• **Exercise objective**: Would you write out all of the entries below, exactly as they stand?

*** Opening of Material to process ***

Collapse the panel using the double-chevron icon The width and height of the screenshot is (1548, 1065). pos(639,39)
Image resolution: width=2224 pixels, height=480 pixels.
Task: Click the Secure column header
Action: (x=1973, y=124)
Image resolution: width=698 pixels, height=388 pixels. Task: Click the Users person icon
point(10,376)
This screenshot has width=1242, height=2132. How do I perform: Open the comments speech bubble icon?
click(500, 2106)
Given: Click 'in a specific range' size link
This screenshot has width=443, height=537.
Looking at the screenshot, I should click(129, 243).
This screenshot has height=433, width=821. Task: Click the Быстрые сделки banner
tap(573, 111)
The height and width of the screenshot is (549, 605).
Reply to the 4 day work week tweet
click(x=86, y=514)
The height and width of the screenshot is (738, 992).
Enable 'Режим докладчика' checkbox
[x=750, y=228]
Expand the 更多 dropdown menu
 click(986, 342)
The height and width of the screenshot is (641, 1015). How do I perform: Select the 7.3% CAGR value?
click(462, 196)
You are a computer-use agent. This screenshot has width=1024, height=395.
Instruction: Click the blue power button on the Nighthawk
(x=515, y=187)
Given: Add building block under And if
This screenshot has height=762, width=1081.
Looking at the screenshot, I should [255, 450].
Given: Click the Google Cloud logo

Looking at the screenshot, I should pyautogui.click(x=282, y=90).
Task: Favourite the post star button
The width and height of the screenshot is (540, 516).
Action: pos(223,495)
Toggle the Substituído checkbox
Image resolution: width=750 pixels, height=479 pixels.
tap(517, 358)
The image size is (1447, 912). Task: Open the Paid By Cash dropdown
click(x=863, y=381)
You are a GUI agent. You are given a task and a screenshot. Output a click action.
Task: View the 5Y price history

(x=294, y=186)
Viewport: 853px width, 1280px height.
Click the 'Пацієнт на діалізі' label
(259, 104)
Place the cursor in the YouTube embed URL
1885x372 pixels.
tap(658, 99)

*** Close of Material to process ***

• **Result of the exercise**:
Collapse the panel using the double-chevron icon The width and height of the screenshot is (1548, 1065). pos(639,39)
Image resolution: width=2224 pixels, height=480 pixels.
Task: Click the Secure column header
Action: (x=1973, y=124)
Image resolution: width=698 pixels, height=388 pixels. Task: Click the Users person icon
point(10,376)
This screenshot has width=1242, height=2132. How do I perform: Open the comments speech bubble icon?
click(500, 2106)
Given: Click 'in a specific range' size link
This screenshot has width=443, height=537.
Looking at the screenshot, I should click(129, 243).
This screenshot has height=433, width=821. Task: Click the Быстрые сделки banner
tap(573, 111)
The height and width of the screenshot is (549, 605).
Reply to the 4 day work week tweet
click(x=86, y=514)
The height and width of the screenshot is (738, 992).
Enable 'Режим докладчика' checkbox
[x=750, y=228]
Expand the 更多 dropdown menu
 click(986, 342)
The height and width of the screenshot is (641, 1015). How do I perform: Select the 7.3% CAGR value?
click(462, 196)
You are a computer-use agent. This screenshot has width=1024, height=395.
Instruction: Click the blue power button on the Nighthawk
(x=515, y=187)
Given: Add building block under And if
This screenshot has height=762, width=1081.
Looking at the screenshot, I should [255, 450].
Given: Click the Google Cloud logo

Looking at the screenshot, I should pyautogui.click(x=282, y=90).
Task: Favourite the post star button
The width and height of the screenshot is (540, 516).
Action: pos(223,495)
Toggle the Substituído checkbox
Image resolution: width=750 pixels, height=479 pixels.
tap(517, 358)
The image size is (1447, 912). Task: Open the Paid By Cash dropdown
click(x=863, y=381)
You are a GUI agent. You are given a task and a screenshot. Output a click action.
Task: View the 5Y price history

(x=294, y=186)
Viewport: 853px width, 1280px height.
Click the 'Пацієнт на діалізі' label
(259, 104)
Place the cursor in the YouTube embed URL
1885x372 pixels.
tap(658, 99)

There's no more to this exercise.